I miss it sometimes, but I don't have the free time to properly maintain an install of Gentoo.
I usually run Linux Mint on my VMs and test bench hardware however because it just works.
I ran Arch briefly but my conclusion was that if I wanted Ck and bl torture, I would just main Gentoo again.
Arch isn't that bad, it's a lot of what you have to do in Gentoo. Infact Gentoo is more manual and hands on than arch with a lot more room for error. Arch has a lot of systems service made specifically to make install and maintenance easier.
I don't know how long ago it was when you tried it but I'd give it another shot, it might surprise you! There's a lot arch does to help you that most people don't even realize.
I ran it about 5 years ago. A friend had trouble getting the Nvidia closed source drivers installed so I spun up an install to get it done. I was able to figure it out. There was an error message that either she didn't spot or maybe didn't find a resolution too.
I do like Gentoo primarily because I am a troubleshooter at heart, I just don't always have the time to deal with a broken system anymore.

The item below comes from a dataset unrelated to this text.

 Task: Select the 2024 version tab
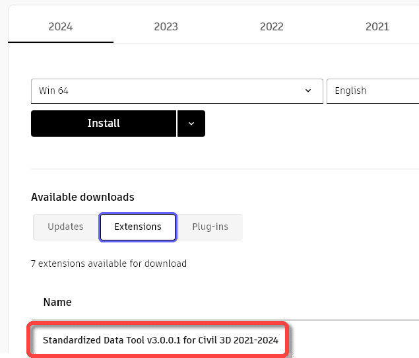pyautogui.click(x=61, y=27)
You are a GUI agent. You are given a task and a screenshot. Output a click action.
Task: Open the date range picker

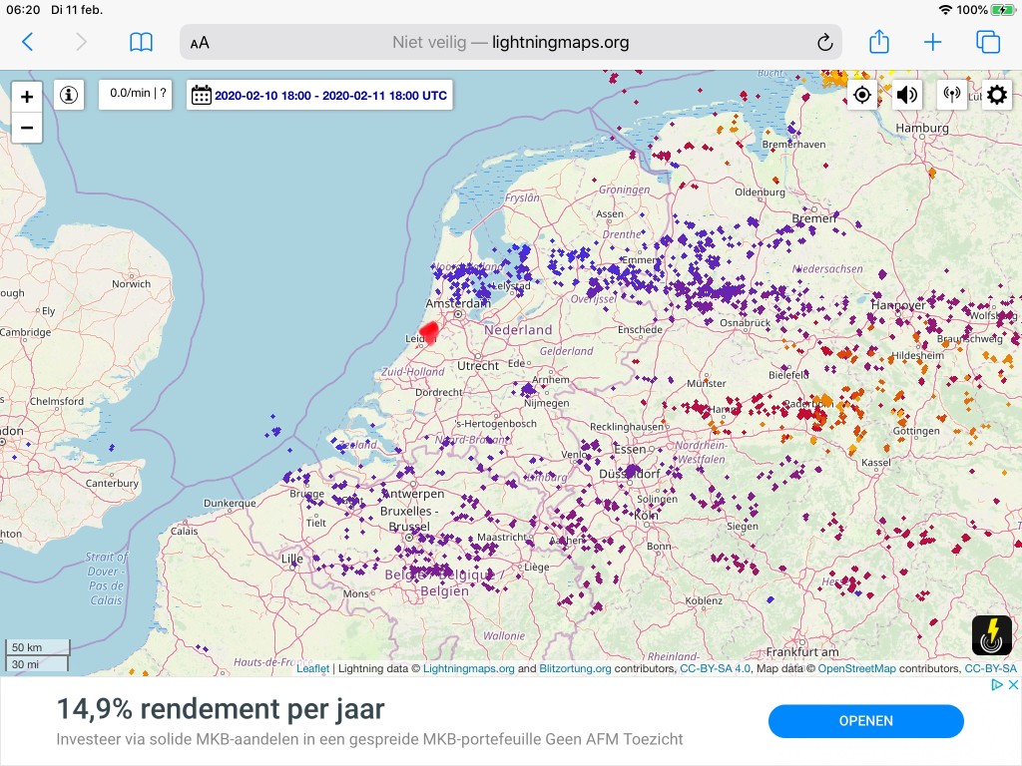[319, 95]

I do get tempted to run it on bare metal from time to time. The last time I tried to install it in VirtualBox, it didn't work out unfortunately.
Yeah, virtual box doesn't work all that well from my experience. If you're on windows I'd definitely recommend checking out VMware. VMware even has support for windows 95 and stuff.
It's been about five years but I've managed to install arch just fine on virtual box (in macos) but VMware is just a more robust polished experience and it has a free version on windows.
I read about the free edition, I will have to look into that. Thanks!
Only masochists use Gentoo. I use KISS Linux
I think that you misspelled Hannah Montana Linux?
(I just Googled KISS Linux. I tip my fedora, but I hope that you're compiling everything from source!)
It'll be an Arch user so all I have to do is mention that I use Mint. That'll just make him glare at me angrily for the rest of the flight.
I've been meaning to get into Linux, I'll have to solo 13 wolves another day ;(
Do you want advice on switching? Not to be the guy in the meme i just dont have enything to do rn
Oh, trust me, it's not a coincidence that ALL wolves decided to sit away from that uncouth beast.
Im the person that likes to talk about linux😞🤚
Arch?
Uses Pacman, so probably sauce
no, ubuntu 😇
I would never....
i use arch btw.yay
Let's just say I am the one who knocks, and I use Linux. Arch, BTW.
Puppies!
2, without hesitation. Can't be so bad.